Throughout the band’s career, The Atlas Moth, has evolved and expanded its sound, never remaining stagnant and always throwing the listener a curveball. The results have continually been met with critical praise from writers, band members and fans alike. Coma Noir, their new album, is no exception.
Due out on February 9th, Coma Noirmarks a few firsts for the band; it’s the first release for LA indie metal, Prosthetic Records, it’s the first to feature Mike Miczek (Broken Hope) on drums and it’s the first time the band worked with an outside producer. On previous releases, the band’s guitarist/vocalist, Andrew Ragin handled production duties. This time around, longtime friend, Sanford Parker (Eyehategod, Voivod) stepped in to steer the ship. An outside voice, one that the band was comfortable with, was key to channeling all the different elements the band brings to the table and keeping everything cohesive and concise.
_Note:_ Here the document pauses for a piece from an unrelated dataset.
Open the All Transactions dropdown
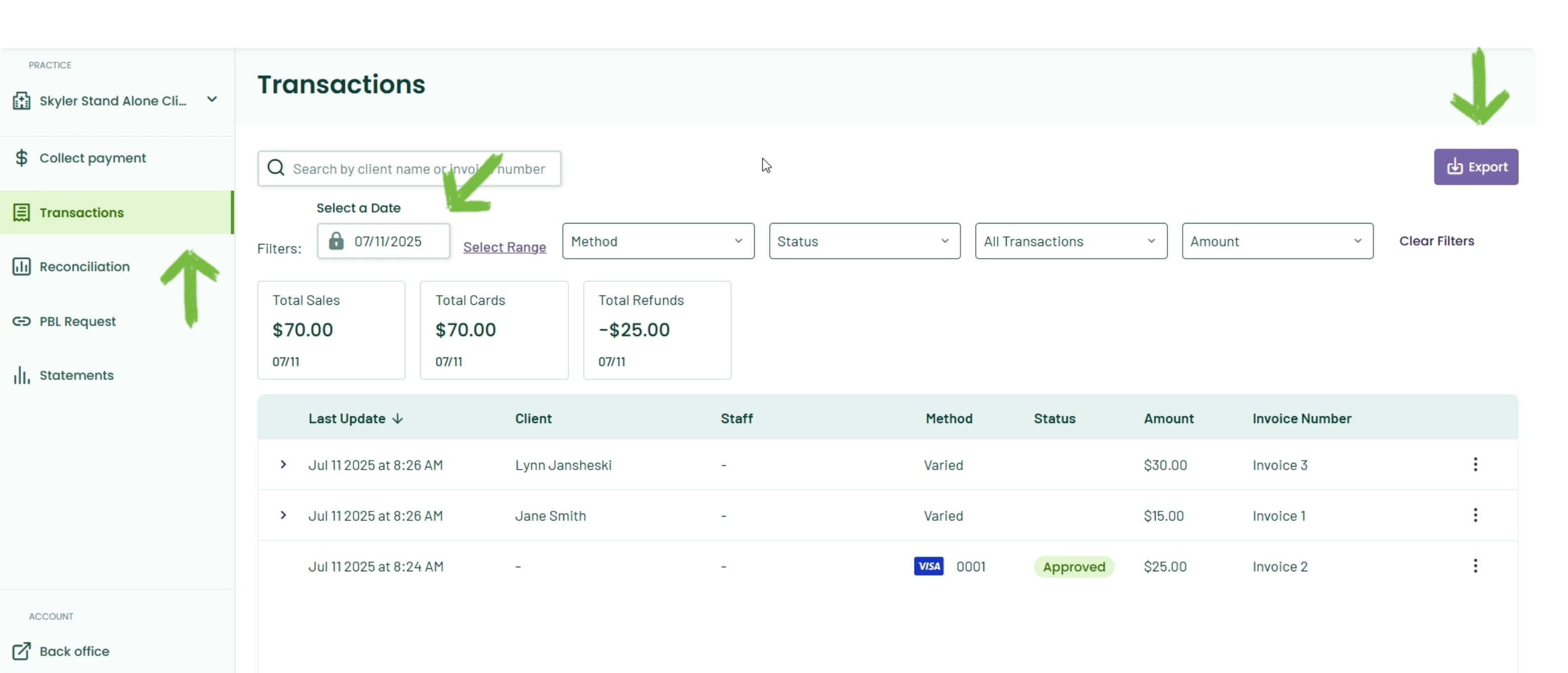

The result has fashioned The Atlas Moth’sfinest album to date. While 2014’s The Old Believer, saw the band gaze off into psychedelic realms throughout the album, Coma Noir is packed tightly with riffs and hooks. It’s the bands most rocking album by far, though it’s far from being a rock album.
The interplay between vocalists Stavros Giannopoulos and David Kush has always been one of the band’s most defining traits, resulting in at times, very uneasy listening. The juxtaposition of the two singers is prevalent as it’s always been. This time around, as heard in the track Actual Human Blood, it’s sandwiched between a marching order of an intro and riffs that Hetfield would be proud to call his own.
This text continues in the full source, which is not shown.